Homélie de la fête du Christ-Roi - Luc 23, 35-43

L’Évangile présente, la royauté de Jésus de manière surprenante. « Le Messie de Dieu, l’Élu, le Roi » apparaît sans pouvoir et sans gloire : il est sur la croix où il semble être plus vaincu que victorieux : son trône c’est la croix ; sa couronne est d’épines, il n’a pas de sceptre mais un roseau lui est mis dans la main ; il ne porte pas d’habits somptueux mais il est privé de sa tunique ; il n’a pas d’anneaux étincelants aux doigts mais ses mains sont transpercées par les clous ; il n’a pas de trésor mais il est vendu pour trente pièces d’argent.
Jésus inverse totalement les perspectives : « Les rois des nations commandent en maîtres (...) Pour vous, qu’il n’en soit pas ainsi ; au contraire, que le plus grand d’entre vous se comporte comme le plus petit, et celui qui gouverne comme celui qui sert. » Ce passage de Luc (22, 25-26) est loin d’être le seul à illustrer ce thème qui se retrouve partout dans les évangiles. Avec le Christ, le concept de royauté change de sens.
Pour comprendre cela, il faut prendre clairement conscience que la croix est une prise de pouvoir. Pas seulement la Résurrection, prise de pouvoir sur « le dernier ennemi, la mort » (1 Co 15,26), mais la croix elle-même, victoire sur tout ce qui, dans l’humanité, va à la mort. Paul appelle ces vertiges maléfiques trônes, puissances, dominations, « les esprits du mal répandus dans les airs » (Eph 6,12). Traduisons : ce qui flotte dans l’air du temps, par exemple que plus on possède plus on est important, que rien ni personne ne compte au regard de la réussite, que « la fin justifie les moyens », etc. Le Christ prend le pouvoir en lui-même sur tous ces « démons » de puissance et de domination par le seul fait d’accepter d’être mis à mort injustement, « sans raison » (Jn 15,25). Il fait taire en lui la volonté, presque universelle, de vivre à tout prix. A la croix Jésus s’élève au-dessus de tout ce qui provoque en nous la violence menaçante ou défensive. Par là, il prend le pouvoir, le dessus, sur « tout ce qui nous est contraire ». De cette manière, notre Roi est allé jusqu’aux limites de l’univers pour embrasser et sauver tout être vivant.
Mais ce serait peu de choses de croire que Jésus est Roi de l’univers et centre de l’histoire sans le faire devenir Seigneur de notre vie, sans l’accueillir personnellement, lui et sa manière de régner. Les personnages de l’Évangile nous y aident.

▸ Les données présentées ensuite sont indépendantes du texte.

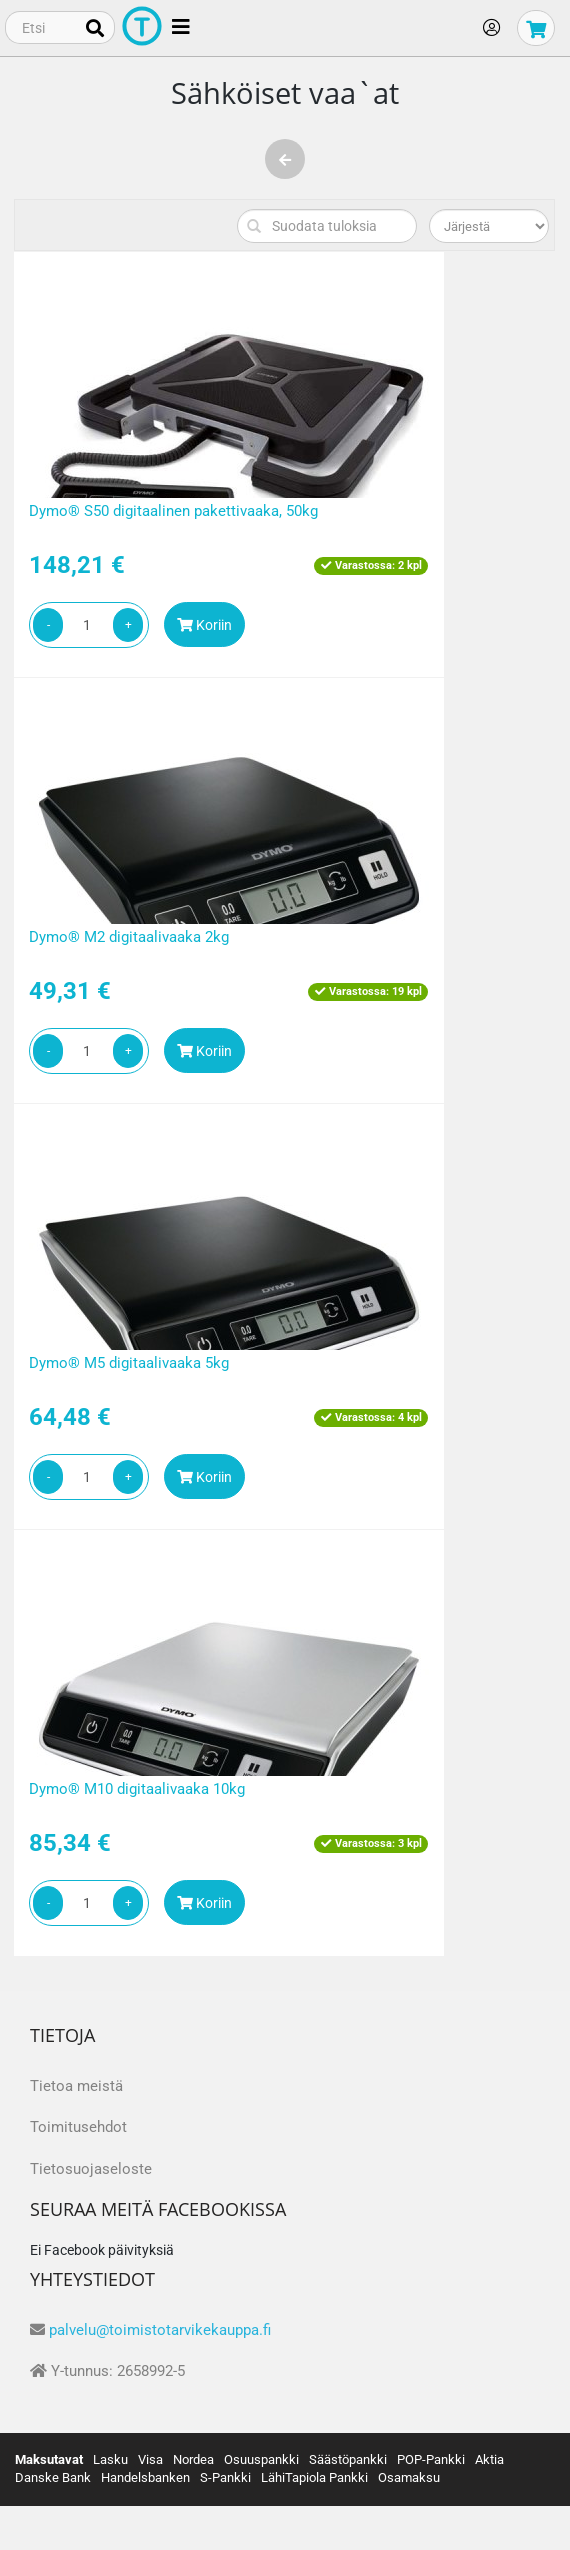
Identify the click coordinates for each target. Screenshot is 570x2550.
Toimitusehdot (78, 2127)
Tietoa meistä (76, 2086)
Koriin (204, 625)
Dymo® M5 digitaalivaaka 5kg (129, 1363)
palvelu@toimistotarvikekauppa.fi (160, 2330)
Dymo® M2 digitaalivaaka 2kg (129, 937)
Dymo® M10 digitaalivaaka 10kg (137, 1789)
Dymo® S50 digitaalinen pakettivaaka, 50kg (173, 511)
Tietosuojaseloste (91, 2169)
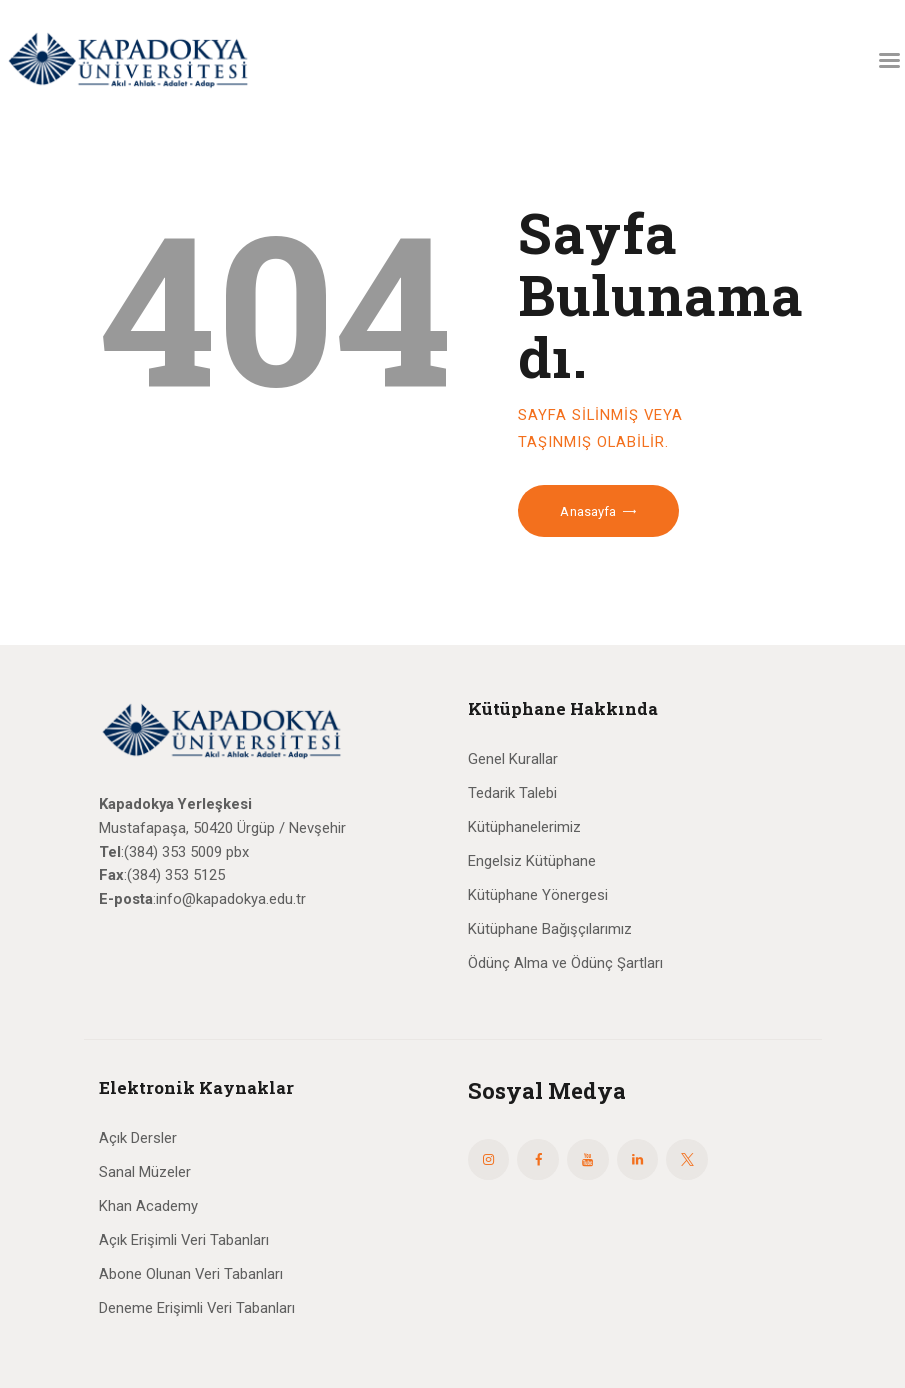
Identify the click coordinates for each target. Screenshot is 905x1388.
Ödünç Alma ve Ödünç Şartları (565, 963)
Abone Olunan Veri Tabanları (191, 1274)
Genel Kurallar (513, 759)
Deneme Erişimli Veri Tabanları (197, 1308)
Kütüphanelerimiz (524, 827)
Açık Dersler (138, 1138)
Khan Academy (148, 1206)
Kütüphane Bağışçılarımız (550, 929)
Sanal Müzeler (145, 1172)
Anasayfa (588, 511)
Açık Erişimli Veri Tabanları (184, 1240)
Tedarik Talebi (512, 793)
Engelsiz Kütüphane (532, 861)
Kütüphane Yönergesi (538, 895)
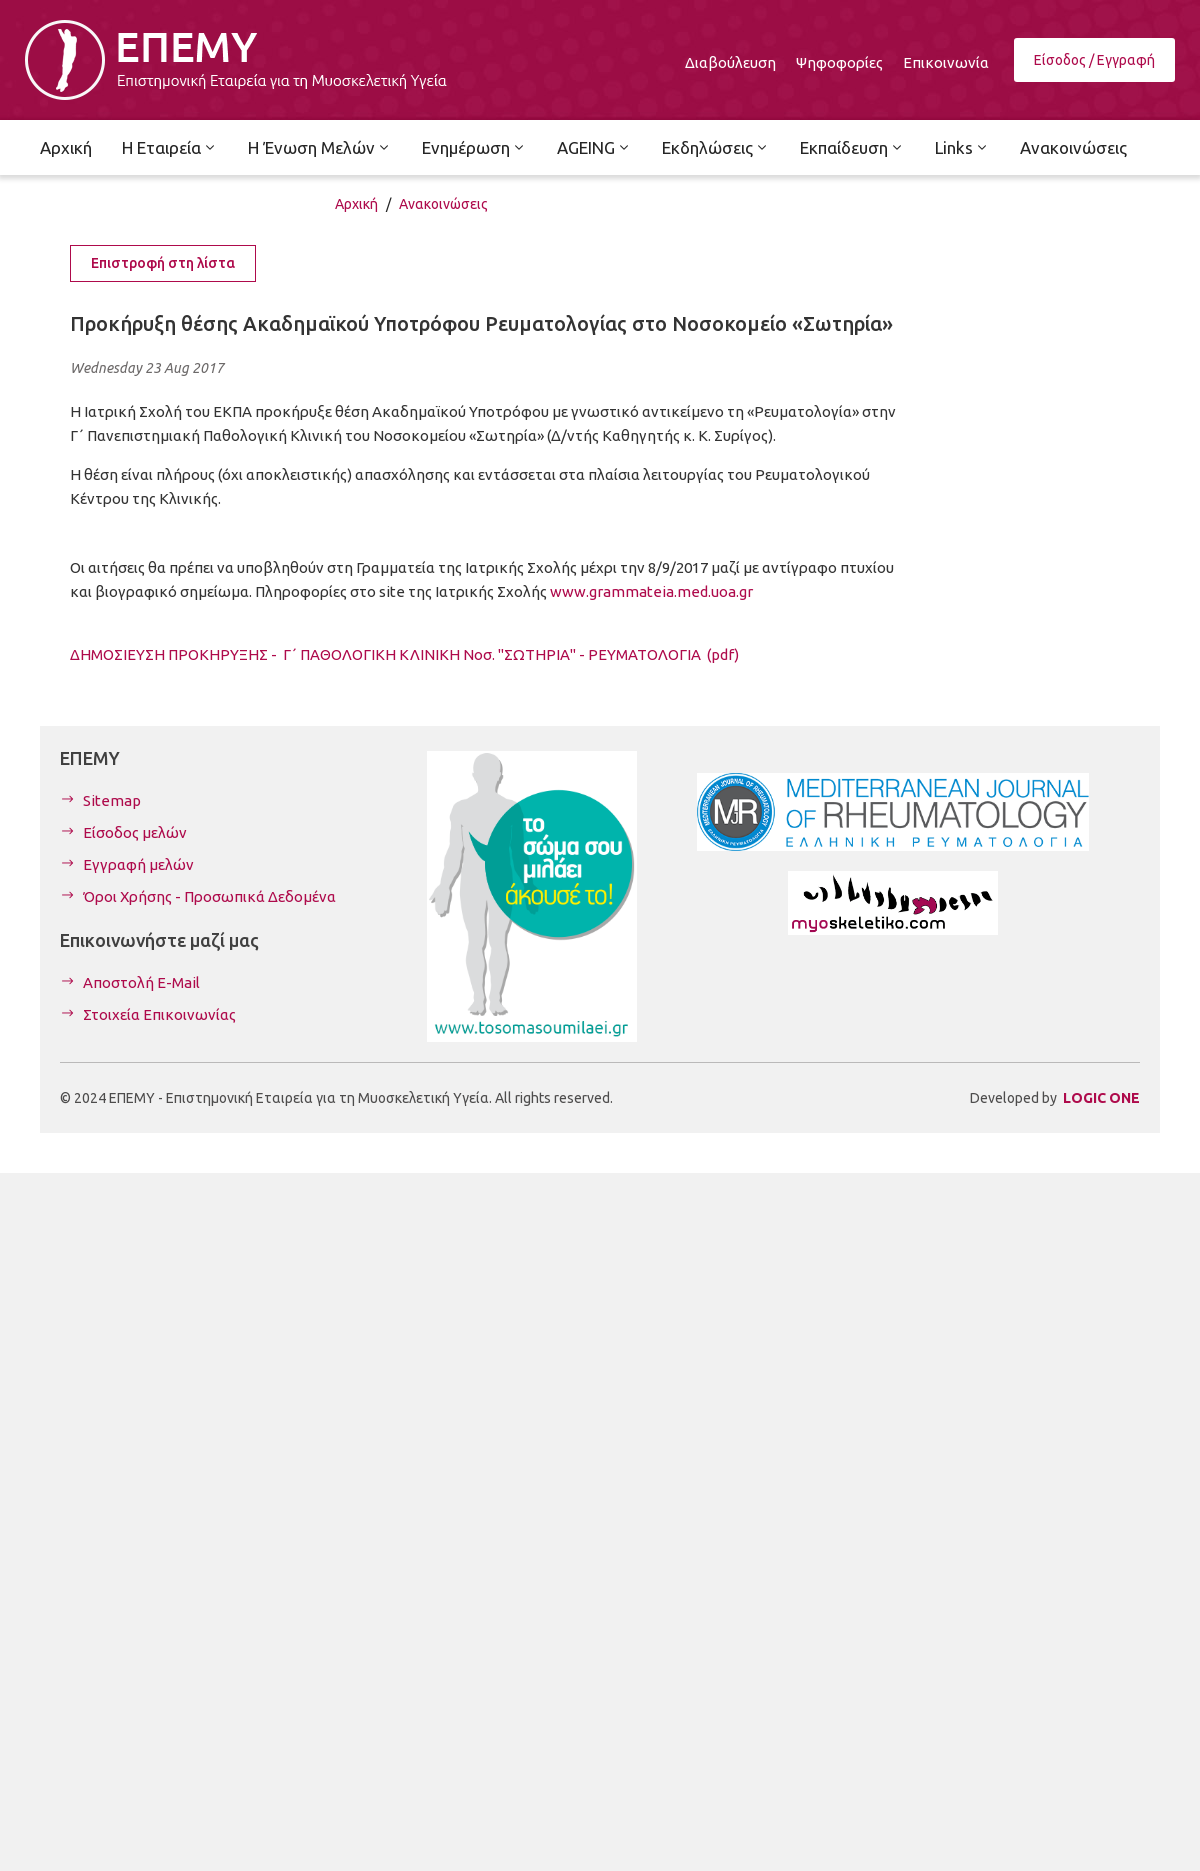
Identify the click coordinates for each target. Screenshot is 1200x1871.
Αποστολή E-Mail (141, 982)
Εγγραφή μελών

D’abord le Peuple : l’Évangile dit qu’il « restait là à observer » (Lc 23,35) : personne ne dit un mot, personne ne s’approche. Face aux circonstances de la vie ou devant nos attentes non réalisées, nous pouvons nous aussi avoir la tentation de nous tenir à part plutôt que s’approcher et se faire proche. Nous sommes appelés à suivre sa voie royale d’amour concret ; à nous demander, chacun, tous les jours : « Que me demande l’amour, où me pousse-t-il ? Quelle réponse je donne à Jésus par ma vie ? »
Il y a un second groupe : tous ceux qui se moquent de Jésus. Ils lui adressent la même provocation : « Qu’il se sauve lui-même ! ». Ils tentent Jésus comme l’a fait le diable au début de l’Évangile (cf. Lc 4, 1-13), pour qu’il renonce à régner à la manière de Dieu mais qu’il le fasse selon la logique du monde : qu’il descende de la croix et batte ses ennemis ! S’il est Dieu, qu’il montre sa puissance et sa supériorité ! Cette tentation est une attaque directe contre l’amour : « Sauve-toi toi-même » (vv 37.39) ; non pas les autres, mais toi-même. Que prévale le moi, avec sa force, avec sa gloire, avec son succès.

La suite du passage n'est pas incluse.